Professor Svetozar Bulović on the Occasion of the First Edition of
The Fiery Mary of Livno
This is a book of mass testimony — a powerful accusation of genocide that took place half a century ago.
An accusation, but not a trial.
The book evokes the vision of an ancient theatre in which fossil-like figures parade before us — former people, yet still recognizable. It contains some successful literary passages and true narrative motifs, but its realist storytelling returns us to bloody reality, keeping the reader under strong emotional tension to the very end.
Until now, nothing has really been written about the genocide committed against the Serbian people in the last war. Camp survivors speak of crimes in the Livno region…
When the topic of “knives and pits” is mentioned, people usually think of Ivan Goran Kovačić’s The Pit. It is no coincidence that this literary work by our writer was created and promoted precisely in this Livno region.
But that is poetry, a grand metaphor for suffering and martyrdom. Although The Pit contains many realistic descriptions and many recognizable scenes from that apocalyptic episode of the last war, it does not offer the same experience, the same reality that we see and live through the confessional insight of the local camp survivors — most of them living witnesses — about which the global public knew little to nothing.
This is precisely where the importance of our non-fiction and of our nation lies, thanks in large part to Budо Simonović and his exceptional work The Fiery Mary of Livno.
In almost every chapter of his epic, the author uses the authentic language of his narrators and pit-dwellers, but what these elderly people recounted in the most horrific stories must be approached and heard with care.

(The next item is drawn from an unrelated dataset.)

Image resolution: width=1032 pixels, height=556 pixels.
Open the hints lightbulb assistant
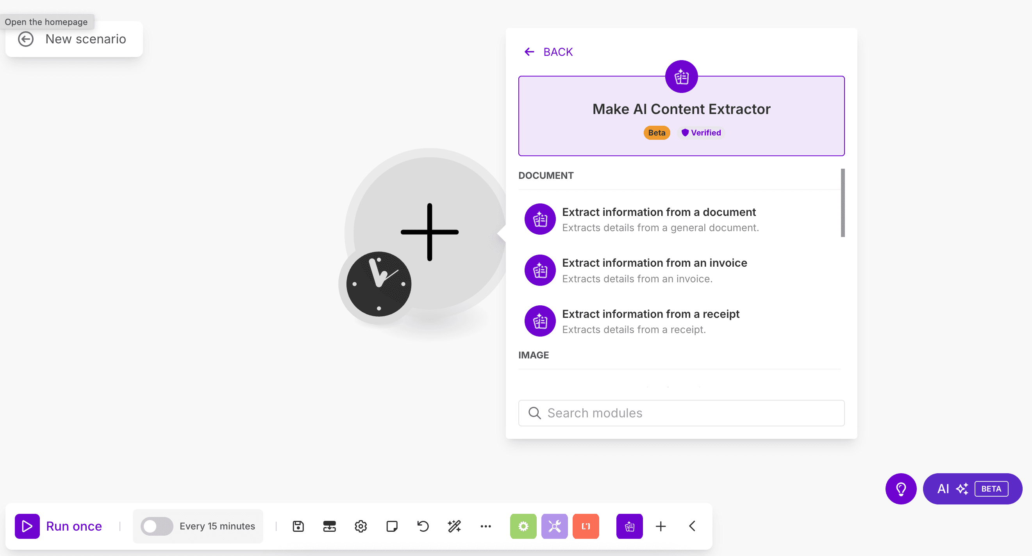point(901,489)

It is a true literary feat to organize this vast material into a coherent structure, to place the multitude of witnesses and testimonies in their proper place and to preserve the authenticity of the events that took place in the Livno region during those bloody days in the spring and summer of 1941.

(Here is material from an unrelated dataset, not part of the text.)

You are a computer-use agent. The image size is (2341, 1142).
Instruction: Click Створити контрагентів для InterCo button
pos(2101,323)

Budо Simonović approached this complex subject with great responsibility and, it seems to me, succeeded in saving from oblivion a multitude of circumstances and events surrounding one of the most monstrous crimes in our history…
Finally, and perhaps at just the right time, we have received the long-awaited book about a crime that must not be forgotten.
(Translated by Sava Press from: Budo Simonović, Ognjena Marija Livanjska, 6. izd. (Beograd: Udruženje građana „Ognjena Marija Livanjska“, 2016), 573-574.)